## Your assignment
In the entries that follow, locate the line with "Screen dimensions: 984x916", then restate that line and all later lines exactly as they appear, leaving pictures out.

## Records for the task
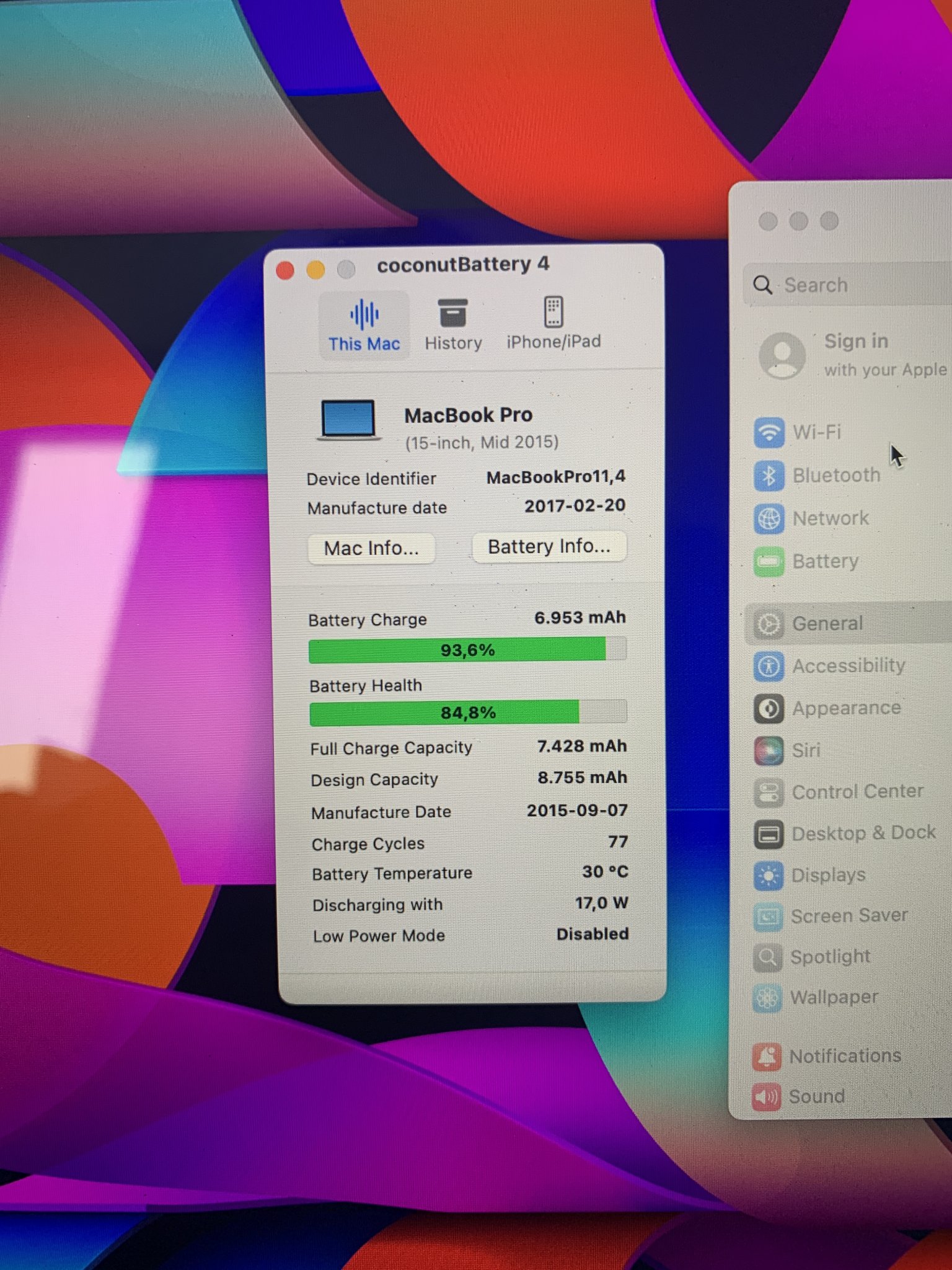
Task: Select the Network sidebar item
Action: [x=829, y=518]
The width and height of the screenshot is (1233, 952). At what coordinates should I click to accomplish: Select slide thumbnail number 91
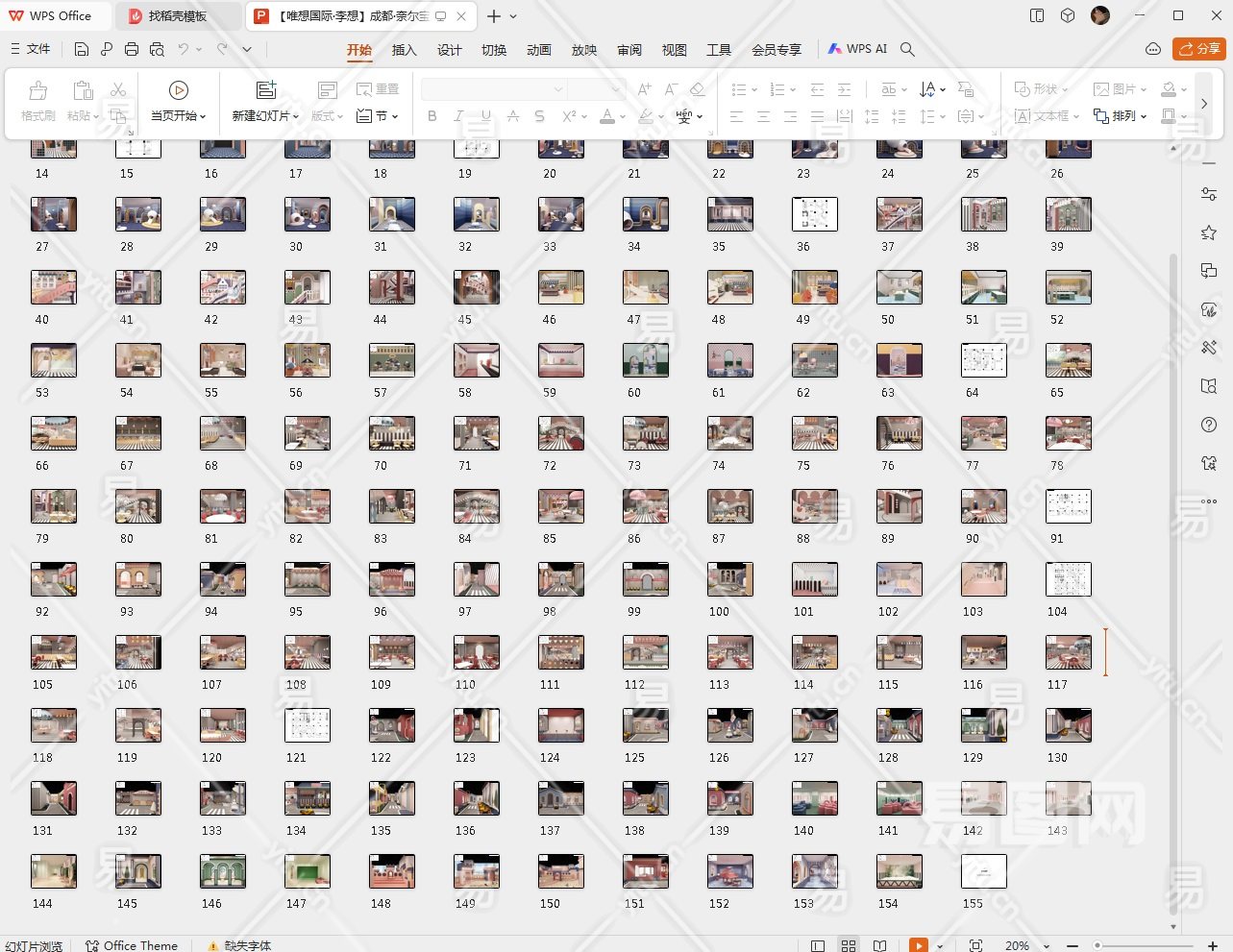click(x=1068, y=506)
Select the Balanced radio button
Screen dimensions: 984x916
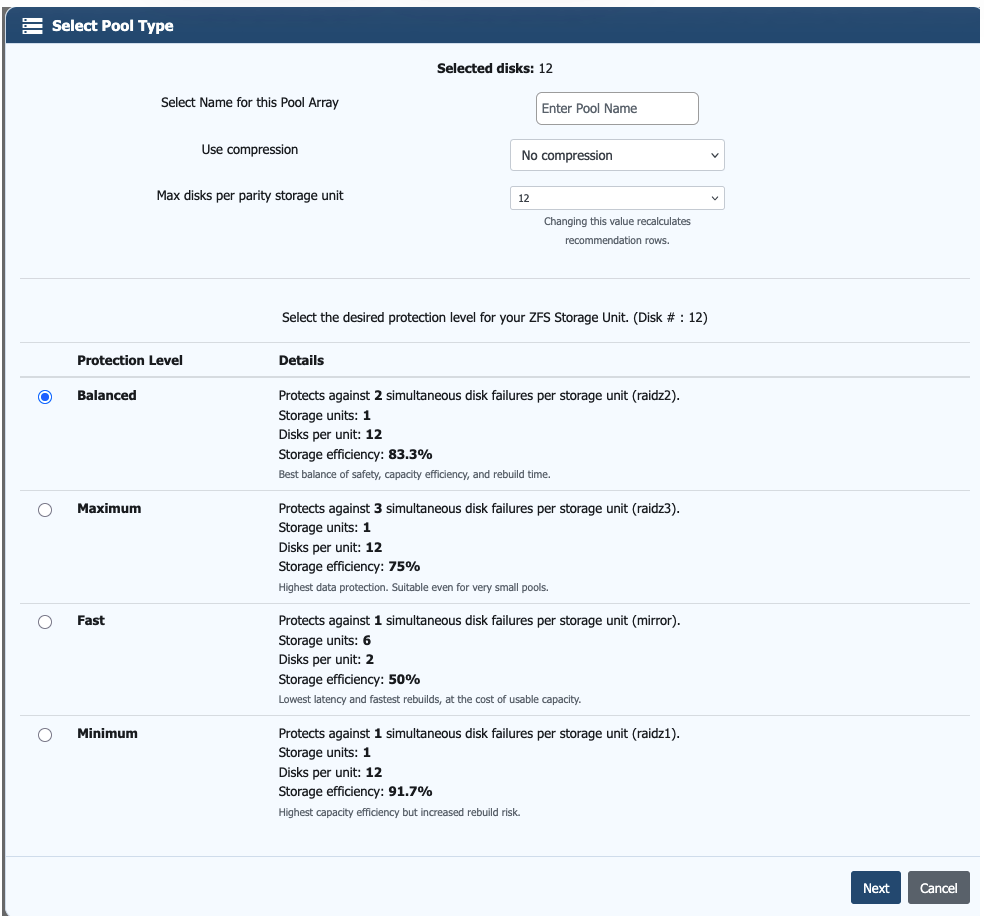pos(45,397)
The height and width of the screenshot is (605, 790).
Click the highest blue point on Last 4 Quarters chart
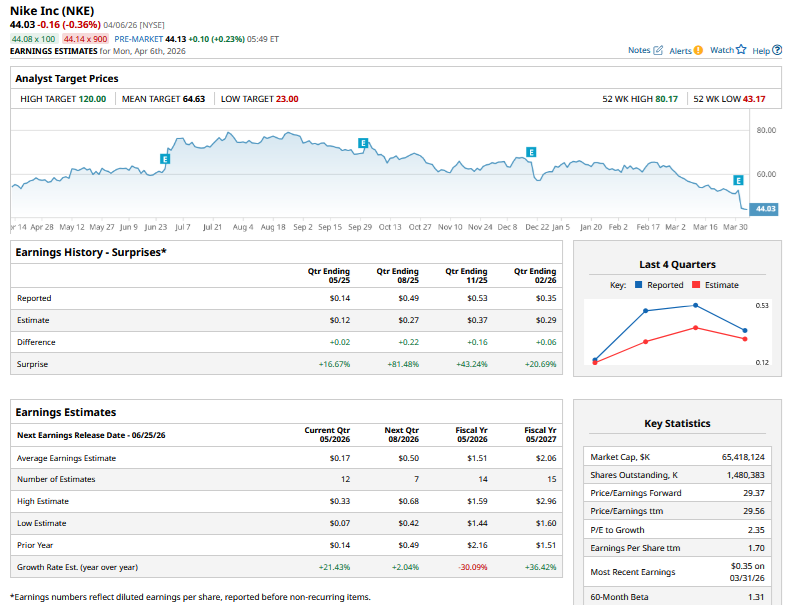click(696, 305)
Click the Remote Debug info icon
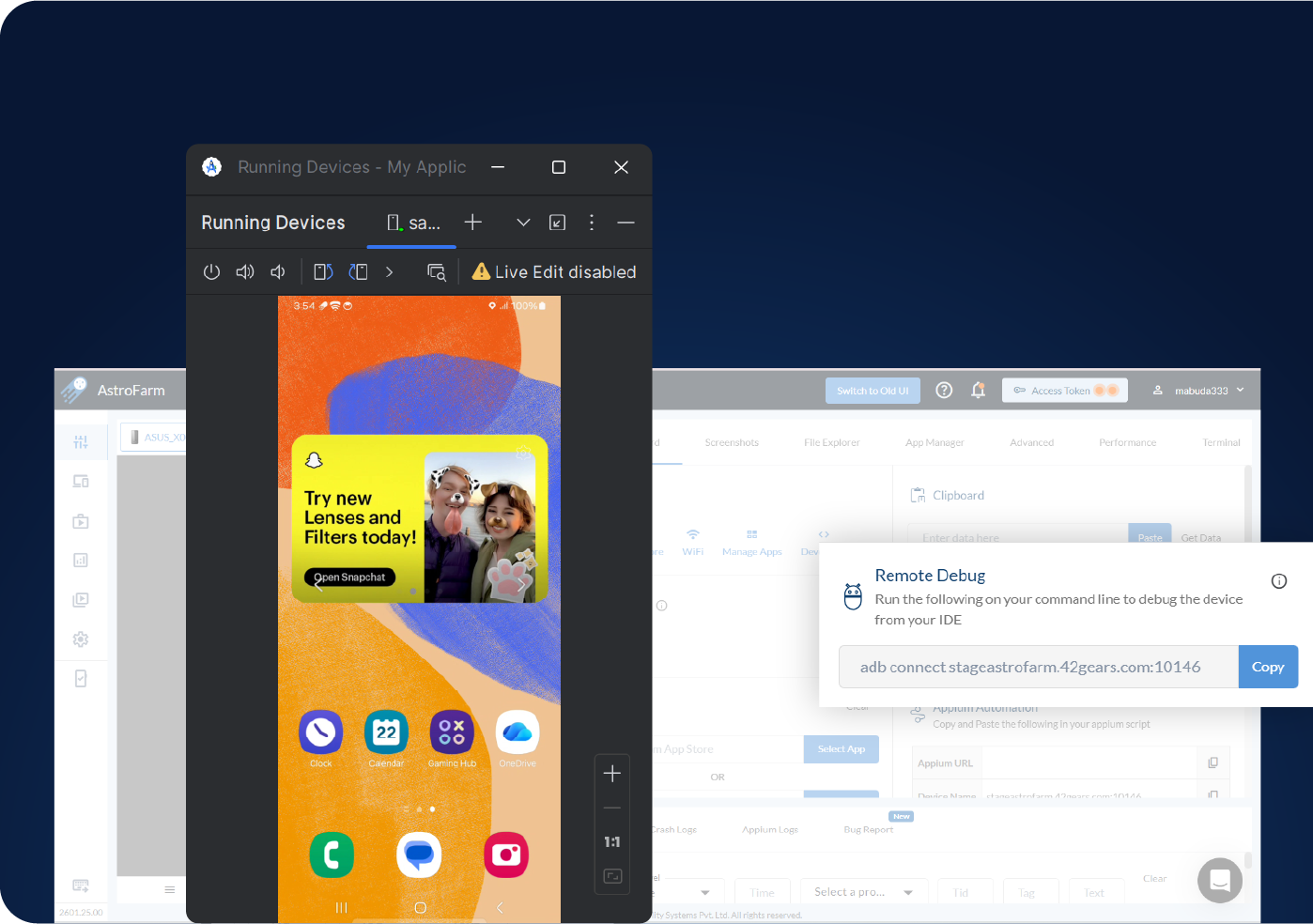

## Result of this task
Screen dimensions: 984x916
pos(45,397)
The height and width of the screenshot is (605, 790).
Click the highest blue point on Last 4 Quarters chart
click(696, 305)
Click the Remote Debug info icon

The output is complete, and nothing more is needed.